Roy Butterbaugh, a musician by trade—sax and clarinet—who had bought the
Boise City News
on a lark a few years earlier, thought it was time to leave behind the bonds of this broken earth. He wanted to fly. The dusters had made him claustrophobic. Oh, to stretch out, to get above the dead ground and float in the blue and the sunshine. A friend had a little single-engine airplane at the edge of the town, next to the dirt strip that served as a runway. It did not take much to talk Butterbaugh into going for a spin in the clean air.

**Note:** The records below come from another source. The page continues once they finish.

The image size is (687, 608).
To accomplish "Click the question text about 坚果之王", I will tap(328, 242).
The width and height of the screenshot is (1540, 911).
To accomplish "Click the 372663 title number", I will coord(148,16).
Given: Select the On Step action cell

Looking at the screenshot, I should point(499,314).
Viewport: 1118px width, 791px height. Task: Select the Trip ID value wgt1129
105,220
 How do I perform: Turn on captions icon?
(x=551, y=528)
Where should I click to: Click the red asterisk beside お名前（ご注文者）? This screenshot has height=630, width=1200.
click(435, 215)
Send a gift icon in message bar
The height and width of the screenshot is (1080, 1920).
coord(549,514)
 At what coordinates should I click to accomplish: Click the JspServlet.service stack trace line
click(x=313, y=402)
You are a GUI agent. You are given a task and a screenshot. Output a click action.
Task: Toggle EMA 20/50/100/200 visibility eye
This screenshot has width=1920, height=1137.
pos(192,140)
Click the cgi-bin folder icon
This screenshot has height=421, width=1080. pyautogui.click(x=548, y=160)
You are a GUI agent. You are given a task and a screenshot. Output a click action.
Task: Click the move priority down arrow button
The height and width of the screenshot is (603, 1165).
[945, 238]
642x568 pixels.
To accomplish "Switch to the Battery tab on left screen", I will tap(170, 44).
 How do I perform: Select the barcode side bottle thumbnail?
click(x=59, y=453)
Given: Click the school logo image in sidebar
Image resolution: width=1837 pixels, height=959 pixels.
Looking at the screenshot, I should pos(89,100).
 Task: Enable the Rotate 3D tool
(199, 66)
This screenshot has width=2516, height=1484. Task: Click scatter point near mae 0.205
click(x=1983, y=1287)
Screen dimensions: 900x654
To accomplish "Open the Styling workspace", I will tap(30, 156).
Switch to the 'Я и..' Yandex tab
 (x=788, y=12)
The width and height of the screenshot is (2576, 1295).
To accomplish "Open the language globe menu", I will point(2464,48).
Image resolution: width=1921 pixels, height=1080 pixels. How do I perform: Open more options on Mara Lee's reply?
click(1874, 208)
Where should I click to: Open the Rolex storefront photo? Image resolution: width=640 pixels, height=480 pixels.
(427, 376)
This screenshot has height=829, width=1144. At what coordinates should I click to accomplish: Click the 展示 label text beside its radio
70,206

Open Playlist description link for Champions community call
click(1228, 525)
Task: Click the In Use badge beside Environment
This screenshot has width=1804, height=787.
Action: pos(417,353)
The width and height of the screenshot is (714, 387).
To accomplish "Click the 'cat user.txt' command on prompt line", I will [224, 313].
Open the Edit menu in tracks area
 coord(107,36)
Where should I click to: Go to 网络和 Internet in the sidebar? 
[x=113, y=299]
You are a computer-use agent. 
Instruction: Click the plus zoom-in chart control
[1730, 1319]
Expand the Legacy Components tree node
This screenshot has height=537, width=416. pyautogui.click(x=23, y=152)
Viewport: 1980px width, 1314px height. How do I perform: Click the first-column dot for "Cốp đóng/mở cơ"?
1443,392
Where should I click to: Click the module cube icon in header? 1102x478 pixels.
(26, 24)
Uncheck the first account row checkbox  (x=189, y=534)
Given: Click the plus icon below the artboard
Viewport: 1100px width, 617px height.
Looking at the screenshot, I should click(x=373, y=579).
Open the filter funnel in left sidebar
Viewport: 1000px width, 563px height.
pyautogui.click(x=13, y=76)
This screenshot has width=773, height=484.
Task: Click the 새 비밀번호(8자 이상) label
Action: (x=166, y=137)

Church sounded right. This was Palm Sunday—a week before Easter, the start of the holiest time on the Christian calendar. God had to be in a forgiving mood or else why would the day be so wondrous? With weather like this, No Man's Land needed only a couple of good rainstorms and fields would once again be fertile, said a minister in his Sunday sermon in Boise City. But they had to pray in order for this to happen. Some who wanted to go to church were too embarrassed by
how they looked. Little Jeanne Clark, who had just left the hospital in Lamar after a long bout of dust pneumonia, only had dresses made of sackcloth, with the onion brand names printed on the side. She could not go to church in such a thing; the other children would laugh at her.

In Baca County, Ike Osteen did extra chores around the dugout. After being cooped up so long in the pocket of home, Ike had a burst of energy. The dusters had been so thick through February and March that the half-section looked unfamiliar. He was seventeen now, a young man with an itch to get on with life. He wandered about the 320 acres of Osteen family ground, trying to find a familiar landmark. The orchard was dead and covered. A dune, perhaps six feet high at the top, had formed along the length of the tree line. It looked like a wave frozen in place. He saw prints in the sand from jackrabbits and heard a sound that had just arrived for the first time this withered spring—birdsong. Where would they nest? Maybe find a corner of the barn that had not been dusted. The garden space, where the Osteens had grown lettuce, tomatoes, carrots, sweet potatoes, and corn for popping, was under a drift grave. Implements and machines were buried. Ike found the tops of cultivator wheels and a horse-drawn buggy used by his late daddy. But only the tops. He thought of digging them out, but he would need more help than he could get from his two sisters and brother in the dugout. And where had all the topsoil gone? What state now held the Osteen farm? In places where dunes had not piled up, Ike found a couple of arrowheads. As he picked at the hardened dirt, he thought it might be an Indian burial ground, laid bare by the winds. He could see the outline of graves, and they made him wonder what the Comanche would do if they rose from the dead and found the buffalo grass gone and the land destroyed.